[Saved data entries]

*** Begin section ***

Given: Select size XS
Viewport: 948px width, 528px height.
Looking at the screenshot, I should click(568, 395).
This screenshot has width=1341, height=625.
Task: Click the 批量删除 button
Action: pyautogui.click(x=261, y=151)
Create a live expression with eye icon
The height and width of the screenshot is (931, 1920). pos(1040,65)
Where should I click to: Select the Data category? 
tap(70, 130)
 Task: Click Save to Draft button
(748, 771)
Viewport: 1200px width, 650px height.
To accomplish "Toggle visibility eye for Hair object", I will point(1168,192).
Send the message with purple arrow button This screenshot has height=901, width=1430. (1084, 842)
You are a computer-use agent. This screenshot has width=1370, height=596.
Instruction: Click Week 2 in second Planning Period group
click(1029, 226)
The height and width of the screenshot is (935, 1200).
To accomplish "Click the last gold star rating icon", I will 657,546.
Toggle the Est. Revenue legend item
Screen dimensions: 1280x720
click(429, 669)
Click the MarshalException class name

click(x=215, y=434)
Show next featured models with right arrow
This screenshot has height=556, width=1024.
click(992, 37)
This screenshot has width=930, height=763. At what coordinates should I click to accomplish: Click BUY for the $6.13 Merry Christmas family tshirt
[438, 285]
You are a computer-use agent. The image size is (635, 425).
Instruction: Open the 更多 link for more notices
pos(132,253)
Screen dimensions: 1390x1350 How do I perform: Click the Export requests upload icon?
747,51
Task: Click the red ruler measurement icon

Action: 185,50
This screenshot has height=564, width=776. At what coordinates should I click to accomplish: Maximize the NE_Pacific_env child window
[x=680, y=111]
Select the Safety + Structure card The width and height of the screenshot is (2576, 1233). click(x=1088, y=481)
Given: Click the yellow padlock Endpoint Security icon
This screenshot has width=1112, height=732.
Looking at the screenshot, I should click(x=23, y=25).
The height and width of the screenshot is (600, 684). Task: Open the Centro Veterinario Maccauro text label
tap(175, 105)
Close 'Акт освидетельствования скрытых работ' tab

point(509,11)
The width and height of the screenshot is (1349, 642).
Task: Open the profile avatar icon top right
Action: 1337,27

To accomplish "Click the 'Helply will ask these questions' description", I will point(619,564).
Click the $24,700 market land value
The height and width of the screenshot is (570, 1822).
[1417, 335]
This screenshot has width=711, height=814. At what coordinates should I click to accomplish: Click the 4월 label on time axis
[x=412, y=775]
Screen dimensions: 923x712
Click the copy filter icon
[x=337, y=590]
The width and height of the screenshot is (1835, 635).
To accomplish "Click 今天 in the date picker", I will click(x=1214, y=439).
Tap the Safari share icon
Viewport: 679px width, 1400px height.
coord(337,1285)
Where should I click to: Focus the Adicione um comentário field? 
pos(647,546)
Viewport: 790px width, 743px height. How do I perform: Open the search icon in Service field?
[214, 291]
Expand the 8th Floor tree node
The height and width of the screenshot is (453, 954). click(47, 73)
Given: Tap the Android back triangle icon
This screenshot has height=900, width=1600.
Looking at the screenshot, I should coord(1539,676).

*** End section ***

__Problem statement__.
The answer should be the exact lines running from the line containing "This screenshot has width=1112, height=732." to the last line of the entries, with nothing else.

__Solved problem__.
This screenshot has width=1112, height=732.
Looking at the screenshot, I should click(x=23, y=25).
The height and width of the screenshot is (600, 684). Task: Open the Centro Veterinario Maccauro text label
tap(175, 105)
Close 'Акт освидетельствования скрытых работ' tab

point(509,11)
The width and height of the screenshot is (1349, 642).
Task: Open the profile avatar icon top right
Action: 1337,27

To accomplish "Click the 'Helply will ask these questions' description", I will point(619,564).
Click the $24,700 market land value
The height and width of the screenshot is (570, 1822).
[1417, 335]
This screenshot has width=711, height=814. At what coordinates should I click to accomplish: Click the 4월 label on time axis
[x=412, y=775]
Screen dimensions: 923x712
Click the copy filter icon
[x=337, y=590]
The width and height of the screenshot is (1835, 635).
To accomplish "Click 今天 in the date picker", I will click(x=1214, y=439).
Tap the Safari share icon
Viewport: 679px width, 1400px height.
coord(337,1285)
Where should I click to: Focus the Adicione um comentário field? 
pos(647,546)
Viewport: 790px width, 743px height. How do I perform: Open the search icon in Service field?
[214, 291]
Expand the 8th Floor tree node
The height and width of the screenshot is (453, 954). click(47, 73)
Given: Tap the Android back triangle icon
This screenshot has height=900, width=1600.
Looking at the screenshot, I should coord(1539,676).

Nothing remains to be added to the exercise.